Emergency School of Drama

Master of disguise Prime Minister Narendra Modi as a Sikh

Yet again, Modi’s job was to print pamphlets to be distributed at the event, and also to the masses across India. The problem arose when members in Rajasthan demanded 2,00,000 pamphlets in Hindi. Modi had to run around in Gujarat to find printers, who could publish in the language. But he refused to arrange for the transportation to Rajasthan; the members were asked to come and collect the pamphlets. A few reports indicate that the RSS and the GLSS used female couriers for the purpose.
His mass communication skills improved further when Modi became the publisher of a small underground newspaper Muktwani. He was also asked to bring out long commentaries against the Emergency, and how it violated the letter, spirit and principles of a democracy. Published in both English and Gujarati, these included, Story of Two Emergencies, Twenty-two Point Deception, Emergency X-rayed, Proposed Constitutional Reforms and Review of a Decade.
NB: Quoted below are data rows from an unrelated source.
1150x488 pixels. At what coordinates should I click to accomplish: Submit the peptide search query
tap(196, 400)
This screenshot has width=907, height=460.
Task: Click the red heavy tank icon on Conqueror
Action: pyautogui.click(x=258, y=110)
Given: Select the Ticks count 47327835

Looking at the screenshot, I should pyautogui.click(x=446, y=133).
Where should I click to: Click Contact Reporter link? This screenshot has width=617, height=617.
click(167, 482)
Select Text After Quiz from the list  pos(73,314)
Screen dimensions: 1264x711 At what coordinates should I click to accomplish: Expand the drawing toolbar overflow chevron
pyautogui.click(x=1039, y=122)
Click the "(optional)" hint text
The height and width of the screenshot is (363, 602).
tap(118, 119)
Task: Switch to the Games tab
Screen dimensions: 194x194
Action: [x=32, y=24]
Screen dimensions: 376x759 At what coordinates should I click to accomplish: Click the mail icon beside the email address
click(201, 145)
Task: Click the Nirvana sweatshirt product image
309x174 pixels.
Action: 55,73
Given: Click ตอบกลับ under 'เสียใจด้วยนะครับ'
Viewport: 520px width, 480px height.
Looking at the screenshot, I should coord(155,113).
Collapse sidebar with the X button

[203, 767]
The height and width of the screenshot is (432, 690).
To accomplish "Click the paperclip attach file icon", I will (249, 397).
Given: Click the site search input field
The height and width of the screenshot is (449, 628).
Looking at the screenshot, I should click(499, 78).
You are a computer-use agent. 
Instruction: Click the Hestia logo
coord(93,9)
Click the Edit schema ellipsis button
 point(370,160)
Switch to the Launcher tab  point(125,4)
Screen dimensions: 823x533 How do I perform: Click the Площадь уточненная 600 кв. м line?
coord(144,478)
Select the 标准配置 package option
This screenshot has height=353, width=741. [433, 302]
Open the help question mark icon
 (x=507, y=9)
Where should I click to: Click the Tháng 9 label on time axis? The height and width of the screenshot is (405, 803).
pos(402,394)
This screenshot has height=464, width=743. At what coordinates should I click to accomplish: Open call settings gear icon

Master of political successes
Intellectually, these responsibilities grounded Modi in the country’s political, economic and social history. He understood the intricacies and nuances of democratic principles and philosophy. More importantly, he understood how to communicate with the masses in a manner to make an emotional and intelligent impact. He used these skills quite effectively during his subsequent political campaigns.
However, it is ironical that the man who agitated against Indira’s semi-dictatorial regime during the Emergency years, and who ranted against the interference of an extra-constitutional personality, Sanjay Gandhi, in governance, has adopted similar means during his initial reign as the prime minister. Most critics, including those within the Sangh Parivar, maintain that this government is run by a single individual.
As was the case with nasbandi (male sterilisation) scheme during the Emergency that was forced down people’s throats, Modi’s Swachh Bharat campaign comes with threats of punishment. In 1975, Sanjay Gandhi proposed policies without being in power. Today, the Prime Minister’s Office (PMO) has appropriated the powers of Cabinet ministers and senior bureaucrats. Even the states are asked to report to the PMO.
As a seasoned observer avers, “Maybe it is time for Modi to re-read the booklets and pamphlets he wrote during the Emergency. Maybe his friends should read them out to him. As a prime minister, if he imbibes some of the issues that he talked about in those days, this government will provide better governance. Or else, we may enter a new era of Emergency, where one person’s diktat would determine the fate of 125 billion people.”